<<<<

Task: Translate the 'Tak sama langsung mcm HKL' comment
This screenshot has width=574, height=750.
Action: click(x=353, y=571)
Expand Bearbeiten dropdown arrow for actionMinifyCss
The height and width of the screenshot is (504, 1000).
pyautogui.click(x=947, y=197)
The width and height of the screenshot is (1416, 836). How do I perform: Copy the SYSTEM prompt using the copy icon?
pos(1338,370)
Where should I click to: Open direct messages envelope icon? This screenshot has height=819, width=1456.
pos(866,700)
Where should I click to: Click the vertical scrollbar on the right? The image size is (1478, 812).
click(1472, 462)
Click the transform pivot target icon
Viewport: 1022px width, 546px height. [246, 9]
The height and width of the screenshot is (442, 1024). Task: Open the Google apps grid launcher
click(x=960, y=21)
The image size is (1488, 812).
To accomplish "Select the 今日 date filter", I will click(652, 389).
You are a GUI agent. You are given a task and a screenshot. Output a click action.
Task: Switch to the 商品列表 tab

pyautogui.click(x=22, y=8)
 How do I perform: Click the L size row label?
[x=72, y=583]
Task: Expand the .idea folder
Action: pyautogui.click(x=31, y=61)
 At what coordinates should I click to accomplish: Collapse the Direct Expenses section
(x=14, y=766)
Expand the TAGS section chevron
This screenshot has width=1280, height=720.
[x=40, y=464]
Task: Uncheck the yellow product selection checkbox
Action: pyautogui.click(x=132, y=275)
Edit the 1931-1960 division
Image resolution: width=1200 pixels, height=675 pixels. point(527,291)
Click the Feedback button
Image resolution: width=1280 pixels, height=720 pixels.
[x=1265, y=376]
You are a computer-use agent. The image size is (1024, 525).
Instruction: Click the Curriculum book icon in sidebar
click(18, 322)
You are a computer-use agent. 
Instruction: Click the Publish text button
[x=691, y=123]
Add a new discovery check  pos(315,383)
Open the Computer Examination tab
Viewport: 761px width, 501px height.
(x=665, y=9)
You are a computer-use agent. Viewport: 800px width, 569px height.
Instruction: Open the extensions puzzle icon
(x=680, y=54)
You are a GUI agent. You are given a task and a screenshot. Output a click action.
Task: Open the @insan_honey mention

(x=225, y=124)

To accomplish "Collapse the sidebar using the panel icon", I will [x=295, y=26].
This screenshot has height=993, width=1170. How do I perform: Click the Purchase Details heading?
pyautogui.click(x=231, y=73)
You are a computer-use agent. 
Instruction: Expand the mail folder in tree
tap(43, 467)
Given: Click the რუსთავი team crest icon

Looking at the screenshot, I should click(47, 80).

>>>>

§ Aim of the exercise
In your response, reproduce the records exactly, every one.

§ Result of this exercise
Task: Translate the 'Tak sama langsung mcm HKL' comment
This screenshot has width=574, height=750.
Action: click(x=353, y=571)
Expand Bearbeiten dropdown arrow for actionMinifyCss
The height and width of the screenshot is (504, 1000).
pyautogui.click(x=947, y=197)
The width and height of the screenshot is (1416, 836). How do I perform: Copy the SYSTEM prompt using the copy icon?
pos(1338,370)
Where should I click to: Open direct messages envelope icon? This screenshot has height=819, width=1456.
pos(866,700)
Where should I click to: Click the vertical scrollbar on the right? The image size is (1478, 812).
click(1472, 462)
Click the transform pivot target icon
Viewport: 1022px width, 546px height. [246, 9]
The height and width of the screenshot is (442, 1024). Task: Open the Google apps grid launcher
click(x=960, y=21)
The image size is (1488, 812).
To accomplish "Select the 今日 date filter", I will click(652, 389).
You are a GUI agent. You are given a task and a screenshot. Output a click action.
Task: Switch to the 商品列表 tab

pyautogui.click(x=22, y=8)
 How do I perform: Click the L size row label?
[x=72, y=583]
Task: Expand the .idea folder
Action: pyautogui.click(x=31, y=61)
 At what coordinates should I click to accomplish: Collapse the Direct Expenses section
(x=14, y=766)
Expand the TAGS section chevron
This screenshot has width=1280, height=720.
[x=40, y=464]
Task: Uncheck the yellow product selection checkbox
Action: pyautogui.click(x=132, y=275)
Edit the 1931-1960 division
Image resolution: width=1200 pixels, height=675 pixels. point(527,291)
Click the Feedback button
Image resolution: width=1280 pixels, height=720 pixels.
[x=1265, y=376]
You are a computer-use agent. The image size is (1024, 525).
Instruction: Click the Curriculum book icon in sidebar
click(18, 322)
You are a computer-use agent. 
Instruction: Click the Publish text button
[x=691, y=123]
Add a new discovery check  pos(315,383)
Open the Computer Examination tab
Viewport: 761px width, 501px height.
(x=665, y=9)
You are a computer-use agent. Viewport: 800px width, 569px height.
Instruction: Open the extensions puzzle icon
(x=680, y=54)
You are a GUI agent. You are given a task and a screenshot. Output a click action.
Task: Open the @insan_honey mention

(x=225, y=124)

To accomplish "Collapse the sidebar using the panel icon", I will [x=295, y=26].
This screenshot has height=993, width=1170. How do I perform: Click the Purchase Details heading?
pyautogui.click(x=231, y=73)
You are a computer-use agent. 
Instruction: Expand the mail folder in tree
tap(43, 467)
Given: Click the რუსთავი team crest icon

Looking at the screenshot, I should click(47, 80).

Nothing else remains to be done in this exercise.